* Work to be completed *
Pick every line with "selected" from the material below.
##############################
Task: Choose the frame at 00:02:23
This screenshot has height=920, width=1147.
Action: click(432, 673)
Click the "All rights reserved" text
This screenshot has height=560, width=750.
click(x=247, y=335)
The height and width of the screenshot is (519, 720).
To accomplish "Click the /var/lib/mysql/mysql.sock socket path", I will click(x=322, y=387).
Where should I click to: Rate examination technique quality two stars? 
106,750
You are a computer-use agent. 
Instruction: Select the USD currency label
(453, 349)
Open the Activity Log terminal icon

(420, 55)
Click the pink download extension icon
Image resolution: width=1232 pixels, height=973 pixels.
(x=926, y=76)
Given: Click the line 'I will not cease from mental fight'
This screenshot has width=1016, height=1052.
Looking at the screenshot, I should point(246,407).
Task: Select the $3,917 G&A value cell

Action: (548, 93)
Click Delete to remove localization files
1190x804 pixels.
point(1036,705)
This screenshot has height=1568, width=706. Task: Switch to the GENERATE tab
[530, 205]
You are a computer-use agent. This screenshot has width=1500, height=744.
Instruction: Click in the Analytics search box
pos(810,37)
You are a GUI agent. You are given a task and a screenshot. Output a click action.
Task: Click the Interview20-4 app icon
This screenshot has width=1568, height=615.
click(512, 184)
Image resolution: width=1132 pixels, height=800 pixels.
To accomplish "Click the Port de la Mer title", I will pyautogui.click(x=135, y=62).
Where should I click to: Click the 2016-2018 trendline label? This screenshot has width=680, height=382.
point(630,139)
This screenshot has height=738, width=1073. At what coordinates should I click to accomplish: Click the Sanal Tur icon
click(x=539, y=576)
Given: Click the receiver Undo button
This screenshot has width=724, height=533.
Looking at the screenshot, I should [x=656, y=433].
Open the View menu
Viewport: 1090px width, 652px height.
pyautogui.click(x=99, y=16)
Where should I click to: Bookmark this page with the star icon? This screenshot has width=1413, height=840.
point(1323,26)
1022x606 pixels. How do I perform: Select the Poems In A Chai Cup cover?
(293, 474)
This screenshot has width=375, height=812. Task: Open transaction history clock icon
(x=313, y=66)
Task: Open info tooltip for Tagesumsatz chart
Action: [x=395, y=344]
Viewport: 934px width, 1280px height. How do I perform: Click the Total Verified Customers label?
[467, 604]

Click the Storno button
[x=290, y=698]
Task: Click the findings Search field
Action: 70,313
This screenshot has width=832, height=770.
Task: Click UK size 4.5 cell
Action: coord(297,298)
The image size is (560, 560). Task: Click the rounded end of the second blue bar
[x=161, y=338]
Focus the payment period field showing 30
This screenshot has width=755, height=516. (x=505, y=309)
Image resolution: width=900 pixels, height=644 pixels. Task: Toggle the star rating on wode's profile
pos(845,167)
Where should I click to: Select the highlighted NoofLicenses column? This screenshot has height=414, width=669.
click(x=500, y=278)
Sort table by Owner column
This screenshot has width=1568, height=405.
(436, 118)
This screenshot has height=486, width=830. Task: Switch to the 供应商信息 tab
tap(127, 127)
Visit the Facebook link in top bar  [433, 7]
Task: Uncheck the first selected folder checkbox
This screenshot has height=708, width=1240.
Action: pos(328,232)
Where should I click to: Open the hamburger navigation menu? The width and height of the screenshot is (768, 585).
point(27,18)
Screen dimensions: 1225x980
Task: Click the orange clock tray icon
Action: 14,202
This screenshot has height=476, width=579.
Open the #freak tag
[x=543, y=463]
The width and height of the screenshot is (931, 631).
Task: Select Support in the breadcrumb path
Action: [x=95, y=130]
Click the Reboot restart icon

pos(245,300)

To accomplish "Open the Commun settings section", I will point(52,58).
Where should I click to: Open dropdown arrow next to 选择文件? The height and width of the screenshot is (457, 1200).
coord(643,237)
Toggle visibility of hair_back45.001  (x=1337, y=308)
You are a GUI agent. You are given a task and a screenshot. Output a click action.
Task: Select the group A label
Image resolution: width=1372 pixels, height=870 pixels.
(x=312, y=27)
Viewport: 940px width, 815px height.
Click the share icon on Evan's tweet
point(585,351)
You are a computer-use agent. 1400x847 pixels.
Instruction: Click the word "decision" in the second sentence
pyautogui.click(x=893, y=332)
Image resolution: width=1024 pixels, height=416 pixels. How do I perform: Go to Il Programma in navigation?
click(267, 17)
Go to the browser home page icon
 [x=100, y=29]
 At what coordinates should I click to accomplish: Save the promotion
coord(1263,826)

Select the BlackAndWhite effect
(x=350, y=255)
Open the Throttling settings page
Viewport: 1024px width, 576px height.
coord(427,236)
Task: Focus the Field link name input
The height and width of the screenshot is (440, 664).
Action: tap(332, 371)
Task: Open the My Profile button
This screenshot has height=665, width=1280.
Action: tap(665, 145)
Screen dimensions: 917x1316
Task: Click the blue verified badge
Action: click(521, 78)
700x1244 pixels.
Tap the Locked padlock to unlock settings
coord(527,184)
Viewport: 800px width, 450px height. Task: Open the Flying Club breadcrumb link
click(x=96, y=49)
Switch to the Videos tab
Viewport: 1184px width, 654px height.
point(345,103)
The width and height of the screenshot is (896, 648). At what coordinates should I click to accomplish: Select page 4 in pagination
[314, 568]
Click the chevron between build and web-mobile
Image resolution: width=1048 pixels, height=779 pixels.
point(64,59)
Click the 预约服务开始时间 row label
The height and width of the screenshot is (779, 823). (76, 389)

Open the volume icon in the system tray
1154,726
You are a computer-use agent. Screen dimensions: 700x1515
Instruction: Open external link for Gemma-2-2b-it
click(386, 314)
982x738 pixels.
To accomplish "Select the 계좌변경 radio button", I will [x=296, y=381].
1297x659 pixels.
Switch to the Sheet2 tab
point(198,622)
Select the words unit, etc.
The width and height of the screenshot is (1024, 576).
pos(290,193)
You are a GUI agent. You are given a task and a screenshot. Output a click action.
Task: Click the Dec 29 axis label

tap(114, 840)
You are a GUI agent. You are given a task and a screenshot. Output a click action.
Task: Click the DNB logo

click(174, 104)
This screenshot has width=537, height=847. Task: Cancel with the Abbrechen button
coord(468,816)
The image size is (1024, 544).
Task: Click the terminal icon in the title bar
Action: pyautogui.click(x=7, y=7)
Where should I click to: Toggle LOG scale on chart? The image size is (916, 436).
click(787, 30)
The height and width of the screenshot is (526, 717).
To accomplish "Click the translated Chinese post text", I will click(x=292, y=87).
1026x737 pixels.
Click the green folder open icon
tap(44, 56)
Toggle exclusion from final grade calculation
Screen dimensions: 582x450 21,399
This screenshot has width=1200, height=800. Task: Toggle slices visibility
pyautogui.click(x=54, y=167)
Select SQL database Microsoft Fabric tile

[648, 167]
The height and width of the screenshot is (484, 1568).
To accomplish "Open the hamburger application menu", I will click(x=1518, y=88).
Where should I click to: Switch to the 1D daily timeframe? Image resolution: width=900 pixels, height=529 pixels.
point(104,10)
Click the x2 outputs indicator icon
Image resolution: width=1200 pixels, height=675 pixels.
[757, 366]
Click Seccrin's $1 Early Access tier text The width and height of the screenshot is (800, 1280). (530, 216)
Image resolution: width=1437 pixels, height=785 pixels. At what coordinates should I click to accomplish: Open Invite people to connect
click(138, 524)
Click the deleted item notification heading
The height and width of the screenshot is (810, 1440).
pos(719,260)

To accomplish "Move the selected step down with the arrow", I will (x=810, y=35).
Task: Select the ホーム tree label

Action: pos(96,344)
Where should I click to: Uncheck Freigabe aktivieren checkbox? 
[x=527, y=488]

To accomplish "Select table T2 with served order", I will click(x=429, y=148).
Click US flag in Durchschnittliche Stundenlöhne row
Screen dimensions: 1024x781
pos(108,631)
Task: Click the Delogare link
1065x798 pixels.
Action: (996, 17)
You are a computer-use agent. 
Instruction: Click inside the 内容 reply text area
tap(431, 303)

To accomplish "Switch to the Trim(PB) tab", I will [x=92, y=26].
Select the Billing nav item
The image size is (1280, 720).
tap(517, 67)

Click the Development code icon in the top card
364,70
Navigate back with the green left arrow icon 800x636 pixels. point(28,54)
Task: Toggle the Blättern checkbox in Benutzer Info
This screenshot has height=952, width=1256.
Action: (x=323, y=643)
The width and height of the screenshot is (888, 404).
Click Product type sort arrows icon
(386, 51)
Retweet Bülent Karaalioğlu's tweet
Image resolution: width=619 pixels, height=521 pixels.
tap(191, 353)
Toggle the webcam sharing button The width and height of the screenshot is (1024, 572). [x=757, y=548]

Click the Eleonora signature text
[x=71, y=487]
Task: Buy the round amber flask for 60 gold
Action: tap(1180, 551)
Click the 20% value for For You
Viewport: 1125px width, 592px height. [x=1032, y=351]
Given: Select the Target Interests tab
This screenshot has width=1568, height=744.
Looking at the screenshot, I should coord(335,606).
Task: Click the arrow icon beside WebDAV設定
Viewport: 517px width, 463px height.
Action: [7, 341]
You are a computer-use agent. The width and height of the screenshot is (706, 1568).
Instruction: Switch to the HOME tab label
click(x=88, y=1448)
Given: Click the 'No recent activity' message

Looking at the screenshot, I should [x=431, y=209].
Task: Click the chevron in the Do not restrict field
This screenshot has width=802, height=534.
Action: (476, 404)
##############################
* Answer to this exercise *
Task: Uncheck the first selected folder checkbox
To accomplish "Move the selected step down with the arrow", I will (x=810, y=35).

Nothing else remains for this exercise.